MOOSE-Star: Unlocking Tractable Training for Scientific Discovery by Breaking the Complexity Barrier¶
Conference: ICML 2026
arXiv: 2603.03756
Code: https://github.com/ZonglinY/MOOSE-Star (Available)
Area: LLM Reasoning / Scientific Discovery / Decomposed Training
Keywords: Hypothesis generation, inspiration retrieval, hierarchical search, tractable training, TOMATO-Star
TL;DR¶
MOOSE-Star decomposes the problem of "training an LLM to directly generate scientific hypotheses"—originally a search in an \(\mathcal{O}(N^k)\) combinatorial space—into two sequential subtasks: "inspiration retrieval + hypothesis synthesis." By layering hierarchical tree retrieval, bounded composition, and motivation planning, the optimal complexity is reduced from exponential to \(\mathcal{O}(\log N)\). The authors also release the TOMATO-Star dataset, which includes 108,717 papers with decomposed annotations.
Background & Motivation¶
Background: Most work on LLMs for scientific discovery focuses on "how to use LLMs at inference time" or "fine-tuning with external feedback" (e.g., reviewer feedback, rule-based scores, or reward alignment with data). Modeling and training the core conditional distribution \(P(\text{hypothesis}\mid\text{background})\) directly remains largely unexplored.
Limitations of Prior Work: The authors theoretically demonstrate that directly training \(P(h\mid b)\) implicitly requires identifying the correct sequence of \(k\) inspirations within a global scientific literature corpus of \(N\approx 10^7\). The search space is \(\mathcal{O}(N^k)\) (e.g., \(\approx 10^{21}\) for \(N=10^7, k=3\)), creating a "combinatorial complexity wall" that makes end-to-end training mathematically ill-posed.
Key Challenge: Either abandon the direct modeling of \(P(h\mid b)\) (the current feedback-based route) or confront combinatorial complexity (infeasible). Both paths are problematic.
Goal: To directly model \(P(h\mid b)\) while reducing training complexity to a level manageable by modern computing power, and to provide a reproducible dataset and open-source code.
********
### COMPLETE THE FOLLOWING:
(a) Echo the MOOSE-Star summary word for word, between "Background & Motivation¶" and "remains largely unexplored.", inclusive.
(b) Shorten the paragraph of the MOOSE-Star summary that starts with "Limitations of Prior Work" into a short list that keeps its main facts.
(c) Go on with the MOOSE-Star summary from the point where it stops.

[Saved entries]
********
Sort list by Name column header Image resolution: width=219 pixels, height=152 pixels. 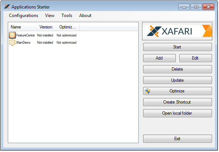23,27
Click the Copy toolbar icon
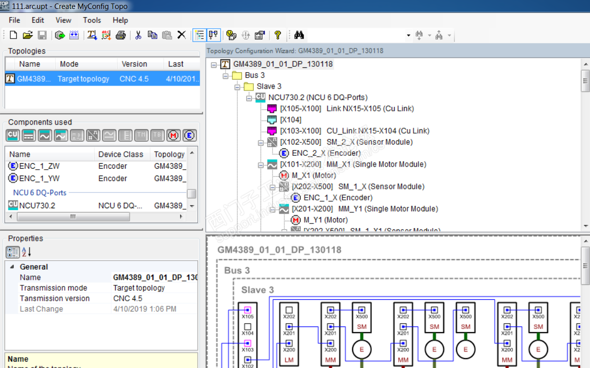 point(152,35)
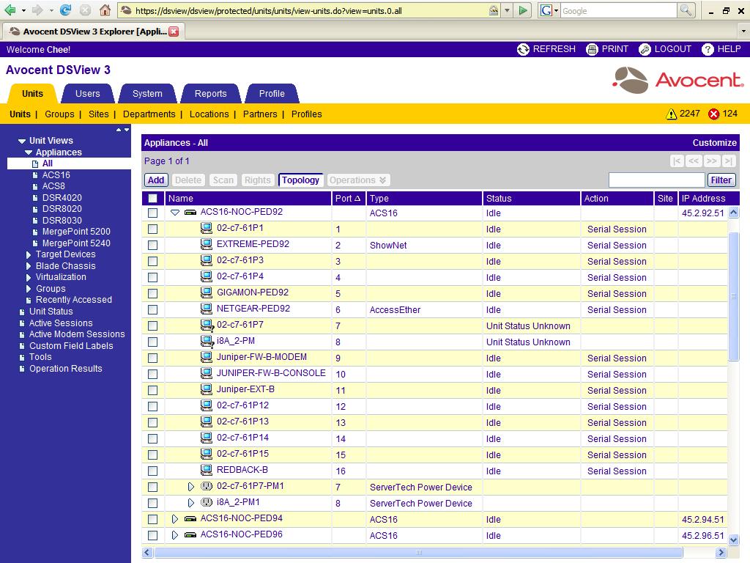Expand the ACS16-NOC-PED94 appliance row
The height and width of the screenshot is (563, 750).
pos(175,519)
********
### ANSWERS TO THE EXERCISE:
(a)
Background & Motivation¶
Background: Most work on LLMs for scientific discovery focuses on "how to use LLMs at inference time" or "fine-tuning with external feedback" (e.g., reviewer feedback, rule-based scores, or reward alignment with data). Modeling and training the core conditional distribution \(P(\text{hypothesis}\mid\text{background})\) directly remains largely unexplored.

(b)
- The authors show in theory that training \(P(h\mid b)\) directly means finding the right sequence of \(k\) inspirations in a literature corpus of \(N\approx 10^7\).
- This gives a search space of \(\mathcal{O}(N^k)\), about \(10^{21}\) for \(N=10^7, k=3\).
- This "combinatorial complexity wall" makes end-to-end training mathematically ill-posed.

(c)
Key Insight: Leveraging the probability decomposition theorem from MOOSE-Chem, \(P(h\mid b)\approx \prod_j P(i_j\mid b,h_{j-1},\mathcal{I})\cdot P(h_j\mid b,h_{j-1},i_j)\) is viewed as a sequence of "inspiration retrieval + incremental synthesis." This decomposition, previously used only for inference, is upgraded in this work to a trainable objective.
Core Idea: The untrainable \(\mathcal{O}(N^k)\) problem is reduced to trainable \(\mathcal{O}(k\cdot N)\) sequential subtasks. Subsequently, hierarchical tree search, bounded composition, and motivation planning are used to further compress the retrieval complexity from \(\mathcal{O}(N)\) to \(\mathcal{O}(\log N)\).
Method¶
Overall Architecture¶
The training framework consists of three layers: (1) Data: 108,717 open papers from 2020–2025 are deconstructed using R1 / R1-distill-Qwen into (research background \(b\), hypothesis \(h\), inspirations \(\{i_j\}\)) triplets. \(h\) is split into \(\Delta h_1,\ldots,\Delta h_k\), each structured into (Motivation, Mechanism, Methodology) layers. (2) Model: \(P(h\mid b)\) is split into "Inspiration Retrieval (IR)" and "Hypothesis Composition (HC)" tasks for Rejection Sampling Fine-Tuning (RFT). IR uses a pool of 1 positive and 14 hard negative samples; HC uses a rubric-based evaluator for rejection sampling. (3) Inference: The literature corpus is organized into a semantic retrieval tree. Motivation variables are used to dynamically prune irrelevant subtrees. HC is trained within a bounded tolerance radius \(M\) to ensure robustness against retrieval errors.
Key Designs¶
-
Decomposed Sequential Training (IR + HC):
- Function: Replaces "end-to-end learning of \(P(h\mid b)\)" with "learning retrieval followed by learning incremental synthesis," repeated \(k\) times.
- Mechanism: Following the chain rule, \(P(h\mid b)\approx \prod_{j=1}^{k} P(i_j\mid b,h_{j-1},\mathcal{I})\cdot P(h_j\mid b,h_{j-1},i_j)\) is decomposed. The IR task involves generatively selecting the most relevant paper from 15 candidates (input: title + abstract; output: CoT reasoning + selection). The HC task involves writing the incremental hypothesis \(\Delta h_j\) given the ground-truth \(i_j\). Both utilize teacher-based RFT. The overall complexity becomes \(\mathcal{O}(k\cdot(N+1))\) instead of \(\mathcal{O}(N^k)\).
- Design Motivation: Converting an exponential Cartesian product into \(k\) linear sums is the key step to bringing the untrainable problem into a trainable domain. IR and HC are clear, supervised, and measurable tasks, making them more stable than globally scoring \(h\).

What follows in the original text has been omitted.